Ah! I had been so focused on watching the Jitsi and Prosody logs I had stopped looking at the nginx ones:
=> /var/log/nginx/error.log <==
2021/05/26 00:49:19 [alert] 757#757: *14448 768 worker_connections are not enough while connecting to upstream, client: 3.141.39.164, server: lmtgt1.dev2dev.net, request: "GET /xmpp-websocket?room=loadtest49 HTTP/1.1", upstream: "http://127.0.0.1:5280/xmpp-websocket?prefix=&room=loadtest49", host: "lmtgt1.dev2dev.net", referrer: "https://lmtgt1.dev2dev.net/loadtest49"

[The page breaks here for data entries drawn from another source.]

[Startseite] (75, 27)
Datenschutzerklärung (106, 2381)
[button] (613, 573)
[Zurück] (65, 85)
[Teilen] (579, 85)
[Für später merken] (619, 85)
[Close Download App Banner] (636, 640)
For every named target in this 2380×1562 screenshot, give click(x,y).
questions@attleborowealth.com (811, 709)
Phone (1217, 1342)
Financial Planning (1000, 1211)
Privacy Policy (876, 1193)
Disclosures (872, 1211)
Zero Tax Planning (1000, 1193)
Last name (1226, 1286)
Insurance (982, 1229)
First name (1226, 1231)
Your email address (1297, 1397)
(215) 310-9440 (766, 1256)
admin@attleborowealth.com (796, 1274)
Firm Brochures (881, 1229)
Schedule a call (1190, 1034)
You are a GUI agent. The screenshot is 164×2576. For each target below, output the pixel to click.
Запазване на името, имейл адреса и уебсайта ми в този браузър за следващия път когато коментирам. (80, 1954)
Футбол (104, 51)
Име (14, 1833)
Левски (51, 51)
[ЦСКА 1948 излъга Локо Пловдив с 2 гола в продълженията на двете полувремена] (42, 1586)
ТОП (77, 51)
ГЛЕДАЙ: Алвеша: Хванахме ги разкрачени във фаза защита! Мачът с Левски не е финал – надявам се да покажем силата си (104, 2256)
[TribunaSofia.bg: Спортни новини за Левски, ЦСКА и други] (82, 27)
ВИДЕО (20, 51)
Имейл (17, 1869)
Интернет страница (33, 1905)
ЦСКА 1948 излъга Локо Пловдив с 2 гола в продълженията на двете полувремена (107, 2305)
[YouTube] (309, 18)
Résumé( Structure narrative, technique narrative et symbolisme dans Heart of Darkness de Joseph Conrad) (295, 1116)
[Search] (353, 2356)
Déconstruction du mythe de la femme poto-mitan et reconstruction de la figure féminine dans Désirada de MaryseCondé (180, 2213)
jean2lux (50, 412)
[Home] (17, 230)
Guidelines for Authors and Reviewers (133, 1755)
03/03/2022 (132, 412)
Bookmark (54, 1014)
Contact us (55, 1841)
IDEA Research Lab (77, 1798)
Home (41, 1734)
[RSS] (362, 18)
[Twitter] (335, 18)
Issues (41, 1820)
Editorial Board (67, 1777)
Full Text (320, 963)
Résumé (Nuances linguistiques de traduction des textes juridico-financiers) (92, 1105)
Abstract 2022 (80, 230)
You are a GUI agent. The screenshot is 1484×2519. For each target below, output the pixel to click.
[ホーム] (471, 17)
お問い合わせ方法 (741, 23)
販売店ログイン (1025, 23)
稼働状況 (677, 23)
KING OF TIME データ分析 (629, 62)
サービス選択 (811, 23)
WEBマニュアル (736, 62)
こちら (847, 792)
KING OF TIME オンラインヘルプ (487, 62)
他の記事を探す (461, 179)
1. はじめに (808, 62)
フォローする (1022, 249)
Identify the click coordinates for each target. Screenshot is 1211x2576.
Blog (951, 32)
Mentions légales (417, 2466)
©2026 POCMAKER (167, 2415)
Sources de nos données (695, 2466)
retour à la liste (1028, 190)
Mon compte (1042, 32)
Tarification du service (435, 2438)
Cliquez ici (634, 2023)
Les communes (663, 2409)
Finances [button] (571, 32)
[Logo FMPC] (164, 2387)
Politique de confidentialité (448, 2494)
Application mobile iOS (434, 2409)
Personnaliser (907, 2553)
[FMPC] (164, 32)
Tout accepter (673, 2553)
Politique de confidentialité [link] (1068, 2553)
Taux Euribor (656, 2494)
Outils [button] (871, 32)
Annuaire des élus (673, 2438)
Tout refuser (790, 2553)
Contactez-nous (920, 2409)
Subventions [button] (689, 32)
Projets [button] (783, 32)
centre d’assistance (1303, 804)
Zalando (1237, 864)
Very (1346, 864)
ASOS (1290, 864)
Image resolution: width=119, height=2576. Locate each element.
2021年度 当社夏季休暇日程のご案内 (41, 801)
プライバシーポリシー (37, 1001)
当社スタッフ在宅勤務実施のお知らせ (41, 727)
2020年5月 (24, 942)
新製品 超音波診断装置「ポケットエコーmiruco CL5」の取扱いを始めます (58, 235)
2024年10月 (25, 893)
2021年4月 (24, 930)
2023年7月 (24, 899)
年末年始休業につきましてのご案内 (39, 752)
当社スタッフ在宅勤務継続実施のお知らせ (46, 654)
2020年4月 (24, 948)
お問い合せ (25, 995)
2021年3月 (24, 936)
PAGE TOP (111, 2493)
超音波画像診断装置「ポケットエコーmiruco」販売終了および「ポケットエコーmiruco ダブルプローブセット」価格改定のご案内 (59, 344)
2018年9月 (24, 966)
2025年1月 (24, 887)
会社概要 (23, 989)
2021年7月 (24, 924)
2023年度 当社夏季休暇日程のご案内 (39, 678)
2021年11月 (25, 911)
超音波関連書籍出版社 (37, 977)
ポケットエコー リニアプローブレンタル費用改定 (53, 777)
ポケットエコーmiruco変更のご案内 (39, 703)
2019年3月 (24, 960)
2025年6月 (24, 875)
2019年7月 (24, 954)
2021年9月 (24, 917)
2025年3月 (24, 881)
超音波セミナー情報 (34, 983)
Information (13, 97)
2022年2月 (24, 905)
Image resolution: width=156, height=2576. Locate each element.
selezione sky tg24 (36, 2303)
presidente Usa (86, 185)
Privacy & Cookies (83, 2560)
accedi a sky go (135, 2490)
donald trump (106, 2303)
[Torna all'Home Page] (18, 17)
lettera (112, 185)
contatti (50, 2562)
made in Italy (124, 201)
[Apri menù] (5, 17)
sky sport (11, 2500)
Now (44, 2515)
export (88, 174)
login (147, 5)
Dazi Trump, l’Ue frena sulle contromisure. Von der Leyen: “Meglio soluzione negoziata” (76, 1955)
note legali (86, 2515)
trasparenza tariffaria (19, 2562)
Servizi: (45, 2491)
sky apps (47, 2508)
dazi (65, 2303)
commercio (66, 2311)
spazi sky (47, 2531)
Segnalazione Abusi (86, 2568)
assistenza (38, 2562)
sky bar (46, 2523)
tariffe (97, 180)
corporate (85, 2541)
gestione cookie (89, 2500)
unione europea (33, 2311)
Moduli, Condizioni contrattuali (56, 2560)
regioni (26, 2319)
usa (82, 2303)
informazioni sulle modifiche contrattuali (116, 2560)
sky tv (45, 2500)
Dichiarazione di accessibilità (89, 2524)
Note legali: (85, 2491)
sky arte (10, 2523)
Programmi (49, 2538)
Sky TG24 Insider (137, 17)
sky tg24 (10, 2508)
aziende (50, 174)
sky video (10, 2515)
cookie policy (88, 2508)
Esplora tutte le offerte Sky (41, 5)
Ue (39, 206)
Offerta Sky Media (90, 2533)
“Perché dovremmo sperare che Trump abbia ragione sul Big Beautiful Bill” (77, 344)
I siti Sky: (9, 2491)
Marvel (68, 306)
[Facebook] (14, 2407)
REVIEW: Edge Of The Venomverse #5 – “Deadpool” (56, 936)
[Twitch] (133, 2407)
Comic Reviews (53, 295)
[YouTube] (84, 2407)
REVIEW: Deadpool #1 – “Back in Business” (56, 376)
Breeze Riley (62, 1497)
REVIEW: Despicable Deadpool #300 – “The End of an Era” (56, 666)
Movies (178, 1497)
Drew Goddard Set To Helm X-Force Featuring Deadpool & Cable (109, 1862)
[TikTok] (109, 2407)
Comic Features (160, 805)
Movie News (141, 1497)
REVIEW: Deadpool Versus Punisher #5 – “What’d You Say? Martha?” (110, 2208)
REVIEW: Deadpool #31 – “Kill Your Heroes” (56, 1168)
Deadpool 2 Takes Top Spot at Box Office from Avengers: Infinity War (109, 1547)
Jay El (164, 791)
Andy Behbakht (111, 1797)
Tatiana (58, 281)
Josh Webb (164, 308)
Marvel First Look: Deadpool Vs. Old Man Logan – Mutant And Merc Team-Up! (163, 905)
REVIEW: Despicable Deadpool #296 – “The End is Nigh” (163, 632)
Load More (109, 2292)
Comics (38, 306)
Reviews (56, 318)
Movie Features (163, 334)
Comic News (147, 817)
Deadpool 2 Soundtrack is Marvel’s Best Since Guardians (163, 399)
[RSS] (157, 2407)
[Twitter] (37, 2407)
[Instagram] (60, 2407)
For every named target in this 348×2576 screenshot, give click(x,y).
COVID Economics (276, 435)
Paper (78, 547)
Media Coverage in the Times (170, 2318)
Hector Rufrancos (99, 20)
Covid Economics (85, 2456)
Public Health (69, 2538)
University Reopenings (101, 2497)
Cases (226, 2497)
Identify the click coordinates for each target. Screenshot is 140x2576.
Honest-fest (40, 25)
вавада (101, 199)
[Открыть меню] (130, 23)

==> /var/log/nginx/access.log <==
3.141.39.164 - - [26/May/2021:00:49:19 +0000] "GET /xmpp-websocket?room=loadtest49 HTTP/1.1" 500 600 "https://lmtgt1.dev2dev.net/loadtest49" "Mozilla/5.0 (X11; Linux x86_64) AppleWebKit/537.36 (KHTML, like Gecko) Chrome/90.0.4430.85 Safari/537.36"
==> /var/log/nginx/error.log <==
2021/05/26 00:49:19 [alert] 757#757: *14449 768 worker_connections are not enough while connecting to upstream, client: 3.133.120.158, server: lmtgt1.dev2dev.net, request: "GET /xmpp-websocket?room=loadtest17 HTTP/1.1", upstream: "http://127.0.0.1:5280/xmpp-websocket?prefix=&room=loadtest17", host: "lmtgt1.dev2dev.net"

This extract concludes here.